It’s 11:53 am. I head to the back of the room, nodding at Linus, the bartender. I take my usual booth, hood up. I know it’s a bit conspicuous, but no one here pays much attention to anything other than their pints and newspapers.
I always tell my clients not to arrive even a moment earlier than the agreed upon time, which in this case is noon. I like to watch them enter, so I can get a full read on their intentions before they even say a word.
At 12:00 exactly, she enters. She’s a little short, thick with womanly curves, but as she approaches I can see in her face that she’s just a child. A scared child at that. I have no idea how a teenage girl would get my number, but I immediately want to hit someone.
She comes directly to my table, as directed, and sits down.
“Jamie Medes,” she offers with her hand stuck out.
“How did you find me?” It’s always the first question I ask, but it’s the first time I’m burning for an answer.
“Does it matter?” she asks.
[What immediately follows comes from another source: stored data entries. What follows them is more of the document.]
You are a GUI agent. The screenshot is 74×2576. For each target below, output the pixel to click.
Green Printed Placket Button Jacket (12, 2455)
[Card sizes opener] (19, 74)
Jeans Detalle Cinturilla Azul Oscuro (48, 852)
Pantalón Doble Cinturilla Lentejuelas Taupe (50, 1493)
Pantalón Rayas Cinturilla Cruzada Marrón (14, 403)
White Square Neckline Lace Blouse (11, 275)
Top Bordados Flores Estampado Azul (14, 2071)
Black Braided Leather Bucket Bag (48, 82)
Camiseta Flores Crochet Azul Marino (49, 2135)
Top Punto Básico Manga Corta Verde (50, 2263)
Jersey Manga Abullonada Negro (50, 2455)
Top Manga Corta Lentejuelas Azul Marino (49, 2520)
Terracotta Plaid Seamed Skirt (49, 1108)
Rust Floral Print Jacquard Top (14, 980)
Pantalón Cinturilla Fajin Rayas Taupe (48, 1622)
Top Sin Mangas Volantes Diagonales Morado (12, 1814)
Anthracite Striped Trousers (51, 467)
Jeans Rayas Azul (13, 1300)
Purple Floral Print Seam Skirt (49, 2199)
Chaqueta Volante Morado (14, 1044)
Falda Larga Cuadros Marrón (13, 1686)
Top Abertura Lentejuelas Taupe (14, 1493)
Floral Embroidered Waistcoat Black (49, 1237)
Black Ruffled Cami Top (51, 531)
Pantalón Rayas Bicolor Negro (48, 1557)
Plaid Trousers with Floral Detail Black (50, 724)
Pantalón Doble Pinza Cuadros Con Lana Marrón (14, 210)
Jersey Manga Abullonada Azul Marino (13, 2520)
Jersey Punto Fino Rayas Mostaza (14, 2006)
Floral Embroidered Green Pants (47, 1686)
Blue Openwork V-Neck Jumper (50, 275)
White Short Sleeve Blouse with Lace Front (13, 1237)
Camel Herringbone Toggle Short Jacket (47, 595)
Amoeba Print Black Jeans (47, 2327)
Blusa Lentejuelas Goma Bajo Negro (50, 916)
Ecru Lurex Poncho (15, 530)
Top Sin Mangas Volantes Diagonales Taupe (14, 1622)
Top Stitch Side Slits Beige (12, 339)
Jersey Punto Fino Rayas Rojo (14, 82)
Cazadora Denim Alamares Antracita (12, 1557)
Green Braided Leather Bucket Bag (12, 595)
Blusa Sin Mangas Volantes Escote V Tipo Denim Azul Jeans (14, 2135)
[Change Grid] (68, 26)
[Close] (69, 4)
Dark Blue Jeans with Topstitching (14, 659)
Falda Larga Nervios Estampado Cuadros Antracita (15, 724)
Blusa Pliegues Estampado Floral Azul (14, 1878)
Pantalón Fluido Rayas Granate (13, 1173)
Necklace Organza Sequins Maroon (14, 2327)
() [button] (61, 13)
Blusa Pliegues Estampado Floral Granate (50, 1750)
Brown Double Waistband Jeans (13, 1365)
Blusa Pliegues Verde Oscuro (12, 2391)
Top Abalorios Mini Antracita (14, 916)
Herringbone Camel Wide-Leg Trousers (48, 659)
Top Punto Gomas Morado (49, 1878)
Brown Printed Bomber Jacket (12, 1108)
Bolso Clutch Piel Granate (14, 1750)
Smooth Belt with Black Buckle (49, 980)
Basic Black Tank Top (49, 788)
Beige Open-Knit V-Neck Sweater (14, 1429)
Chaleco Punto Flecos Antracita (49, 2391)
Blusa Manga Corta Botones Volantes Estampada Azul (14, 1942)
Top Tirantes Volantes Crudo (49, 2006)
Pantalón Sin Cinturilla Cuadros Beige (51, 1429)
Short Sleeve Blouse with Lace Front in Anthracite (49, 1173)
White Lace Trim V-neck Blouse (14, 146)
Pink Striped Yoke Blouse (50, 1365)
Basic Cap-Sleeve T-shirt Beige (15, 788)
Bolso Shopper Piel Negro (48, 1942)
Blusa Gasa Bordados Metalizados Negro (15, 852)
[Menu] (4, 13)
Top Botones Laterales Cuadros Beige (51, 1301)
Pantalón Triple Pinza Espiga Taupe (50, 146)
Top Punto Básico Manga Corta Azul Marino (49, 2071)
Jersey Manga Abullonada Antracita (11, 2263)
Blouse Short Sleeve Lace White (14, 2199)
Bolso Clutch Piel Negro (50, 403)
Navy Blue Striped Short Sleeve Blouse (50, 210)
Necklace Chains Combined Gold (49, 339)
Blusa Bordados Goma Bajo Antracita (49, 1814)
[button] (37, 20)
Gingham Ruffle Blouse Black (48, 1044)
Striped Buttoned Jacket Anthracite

There’s a bite in her tone that tells me she’s tougher than even she knows.
“As a matter of fact, yes, it does.”
Jamie shifts in her seat, visibly uncomfortable. “Friends of friends.”
I hate that answer, and I sigh hard so she knows it. Her gaze wanders.
“Look, I don’t know what you heard but I’m not a hitman and I don’t fuck around with minors so I can’t beat up your prom date or whatever.”
Her glare comes at me like a speeding bullet and I see her chest begin to heave. Her entire demeanor hardens and I realize I’m way off base.
“Hey, I’m sorry. It’s just, you’re not my typical client. I’m a little thrown here. I don’t know what to think.”
“So don’t think. Ask.” She holds my eyes and I can’t help but smile. I gesture for her to go on, and she does. “I’ve been involved in a couple – incidents. Traumas, I guess.” Now she looks away again. “Cards down, I’m having some trouble with PTSD, and all the therapy and pills in the world won’t give me what I need.”
“And what’s that?” I recognize her now, from the news. The sole survivor of a home invasion, and later a witness to a bank robbery. She took two shots to the arm.
“Protection. I want you to train me. I know it’s not what you usually -”
“Yes,” I say. “When do you want to start?”
“Well,” she bites her lower lip, “how much -”
“A young girl like yourself is entitled to safety. No charge. I do have one rule though.”
“No slacking. Now let’s get out of here before you get carded.”
I never tell her that I know who she is, but I assume she figures I do. Either way, it seems like a courtesy worth extending. We train three times a week and the greatest improvement I see by month two is her confidence when she takes the gun from me. I teach her how to channel that strength that’s been inside of her all along – the strength of a survivor, like me.